There was a special procession from the Iraq Museum to the Gailani shrine, where she has been laid to rest. Many dignataries were there for the funeral ceremony, including HE Dr Abdulamir Al Hamdani, Minister of Culture, HE Qais Al Rasheed, Chairman of the State Board of Antiquites and Heritage, Maysoon Damluji MP, Mr Qahtan Al Abeed and HMA Jon Wilks CMG, UK Ambassador to Iraq. We also wish we could have been there with them all.
Our deepest condolences to her daughters, family, friends and colleagues.
Photos provided with kind permission from Mr Qahtan Al Abeed
The FOBM and the British Institute for the Study of Iraq (BISI) and many colleagues world-wide and in Iraq relied upon her fountain of wisdom and profound knowledge of Iraq and Mesopotamian archaeology and in particular of cylinder seals. She shared her knowledge unstintingly with kindness and good humour. In 2010 she became a Trustee of the Friends of Basrah Museum with Sir Terence Clark and Dr John Curtis and other founding Trustees and had been working tirelessly on that project before and since that time. The Basrah Museum opened in September 2016 with one gallery and a two-day BISI international conference followed. She was active at the museum opening and the conference. When the Trustees were subsequently awarded a large Cultural Protection Fund (CPF) grant in 2016 to further the project, she continued to work tirelessly with many visits to the Iraq Museum particularly on the selection of objects for the remaining Basrah Museum galleries. Lamia participated in two FOBM training programmes for the Basrah Museum staff and volunteers in January and December 2018 along with her daughter Dr Noorah Al Gailani.
She worked closely with Qahtan Al Abeed, Director of Basrah Antiquities and Heritage, and with the Qais Al Rasheed, Chairman of the State Board of Antiquities and Heritage, and the Iraq Museum staff. She was very pleased recently to work with Mrs Lumah Al Douri, the new Iraq Museum Director.
The following photos show her at the opening of the Basrah Museum with some of the participants in the conference; presenting her talk on the History of the Iraq Museum in January 2018 at the Basrah Museum Training Programme; presenting an award in the first training programme to Siham Giwad Dadhun, Director of the Maisan Museum, with Mahdi Al Musawi, Qahtan Alabeed, Dr Paul Collins (BISI Chair and lead trainer) and Joan Porter MacIver looking on.
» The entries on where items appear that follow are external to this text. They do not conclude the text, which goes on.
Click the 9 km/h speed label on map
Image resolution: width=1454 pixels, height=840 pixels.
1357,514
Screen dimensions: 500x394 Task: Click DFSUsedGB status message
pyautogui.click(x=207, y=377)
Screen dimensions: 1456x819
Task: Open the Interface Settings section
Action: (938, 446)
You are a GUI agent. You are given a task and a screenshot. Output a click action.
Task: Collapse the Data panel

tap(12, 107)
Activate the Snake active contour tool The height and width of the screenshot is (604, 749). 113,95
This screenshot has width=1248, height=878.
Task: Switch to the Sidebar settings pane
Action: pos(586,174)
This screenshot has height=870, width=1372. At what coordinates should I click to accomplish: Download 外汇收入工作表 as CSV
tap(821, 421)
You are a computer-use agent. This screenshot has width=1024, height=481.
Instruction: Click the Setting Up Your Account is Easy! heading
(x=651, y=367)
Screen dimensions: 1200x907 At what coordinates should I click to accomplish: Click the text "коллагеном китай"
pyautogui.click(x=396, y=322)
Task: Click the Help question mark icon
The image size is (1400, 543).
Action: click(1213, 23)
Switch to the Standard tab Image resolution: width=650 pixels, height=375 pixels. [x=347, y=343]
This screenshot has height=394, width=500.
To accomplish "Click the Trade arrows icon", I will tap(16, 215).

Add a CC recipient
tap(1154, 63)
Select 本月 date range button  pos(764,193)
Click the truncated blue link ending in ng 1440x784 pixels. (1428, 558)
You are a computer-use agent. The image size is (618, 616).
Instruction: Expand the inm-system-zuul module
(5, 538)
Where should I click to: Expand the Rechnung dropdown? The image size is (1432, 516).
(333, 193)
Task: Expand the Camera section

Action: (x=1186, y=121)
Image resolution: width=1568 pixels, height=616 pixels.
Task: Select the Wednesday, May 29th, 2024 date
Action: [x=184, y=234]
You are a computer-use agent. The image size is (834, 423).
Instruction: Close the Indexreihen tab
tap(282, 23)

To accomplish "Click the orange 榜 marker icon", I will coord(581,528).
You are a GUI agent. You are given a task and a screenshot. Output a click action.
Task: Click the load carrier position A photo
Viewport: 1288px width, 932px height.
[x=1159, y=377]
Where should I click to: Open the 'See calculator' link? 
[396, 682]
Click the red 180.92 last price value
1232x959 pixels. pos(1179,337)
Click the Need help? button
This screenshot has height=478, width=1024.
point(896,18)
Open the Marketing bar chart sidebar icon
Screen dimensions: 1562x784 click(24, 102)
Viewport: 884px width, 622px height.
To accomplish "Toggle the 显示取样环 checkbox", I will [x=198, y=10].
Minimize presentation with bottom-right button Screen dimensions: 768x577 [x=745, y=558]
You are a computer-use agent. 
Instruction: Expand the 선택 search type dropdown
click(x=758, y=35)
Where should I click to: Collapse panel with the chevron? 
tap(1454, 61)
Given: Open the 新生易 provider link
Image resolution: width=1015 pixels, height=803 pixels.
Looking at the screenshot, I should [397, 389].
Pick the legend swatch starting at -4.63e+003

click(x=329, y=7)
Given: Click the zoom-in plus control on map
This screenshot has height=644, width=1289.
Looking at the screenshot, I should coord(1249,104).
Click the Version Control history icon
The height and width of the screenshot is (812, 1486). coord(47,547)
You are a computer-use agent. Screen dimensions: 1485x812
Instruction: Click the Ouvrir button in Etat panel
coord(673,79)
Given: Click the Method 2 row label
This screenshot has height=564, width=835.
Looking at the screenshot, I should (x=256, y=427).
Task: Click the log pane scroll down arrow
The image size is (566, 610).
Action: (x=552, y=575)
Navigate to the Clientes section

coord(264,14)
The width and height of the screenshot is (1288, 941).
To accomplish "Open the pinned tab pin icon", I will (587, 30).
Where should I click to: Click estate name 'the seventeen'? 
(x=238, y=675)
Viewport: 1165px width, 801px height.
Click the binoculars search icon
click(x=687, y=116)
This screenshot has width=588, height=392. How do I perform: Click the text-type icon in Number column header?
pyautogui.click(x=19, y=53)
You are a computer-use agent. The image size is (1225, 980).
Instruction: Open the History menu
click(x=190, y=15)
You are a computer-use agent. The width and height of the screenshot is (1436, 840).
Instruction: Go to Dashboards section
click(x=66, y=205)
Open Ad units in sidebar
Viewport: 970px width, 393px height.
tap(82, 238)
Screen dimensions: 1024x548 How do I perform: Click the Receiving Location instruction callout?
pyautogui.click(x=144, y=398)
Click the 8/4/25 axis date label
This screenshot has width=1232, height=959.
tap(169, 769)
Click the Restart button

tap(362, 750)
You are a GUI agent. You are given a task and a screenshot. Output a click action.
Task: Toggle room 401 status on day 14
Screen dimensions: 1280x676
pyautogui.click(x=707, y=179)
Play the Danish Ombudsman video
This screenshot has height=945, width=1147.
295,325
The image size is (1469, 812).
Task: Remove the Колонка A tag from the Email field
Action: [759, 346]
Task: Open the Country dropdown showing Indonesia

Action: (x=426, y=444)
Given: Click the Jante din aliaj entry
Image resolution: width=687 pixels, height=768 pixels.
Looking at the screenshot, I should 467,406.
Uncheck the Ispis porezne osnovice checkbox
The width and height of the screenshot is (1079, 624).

Dr Lamia al-Gailani-Werr grew up in Baghdad and studied at the University of Baghdad before coming to Cambridge on a Scholarship. She returned to Baghdad and work at the Museum in 1961 as one of the small number of women archaeologists. She later completed a second MA degree at the University of Edinburgh and her PhD at the University of London. In 2003 she returned to Baghdad after the looting of the Museum to assist Iraqi colleagues. She was an Honorary Research Associate of the Institute of Archaeology UCL. She has been working on a book on the History of the Iraq Museum and had been a research fellow at the Metropolitan Museum. Amongst her very many research topics, she had been working on Gertrude Bell archives in the museum and was a special advisor to the Co-directors of the film Letters from Baghdad which screened in Baghdad last year.
She was the British Institute for the Study of Iraq’s only Honorary Life-time member and recipient of its Gertrude Bell Memorial Gold Medal "for outstanding services to Mesopotamian archaeology" in 2009. She provided unceasing efforts and invaluable advice and energies in sustaining academic and personal links between scholars in the UK and Iraq. Her continuing input into the BSAI/BISI's highly active Visiting Scholars programme, currently linked to the Nahrein Network, has been fundamental to its great success, providing training and experience to a broad range of Iraqi colleagues who have taken their enhanced skills back to Iraq. She cared deeply for her Iraqi colleagues and Iraq and its heritage. She will be greatly missed.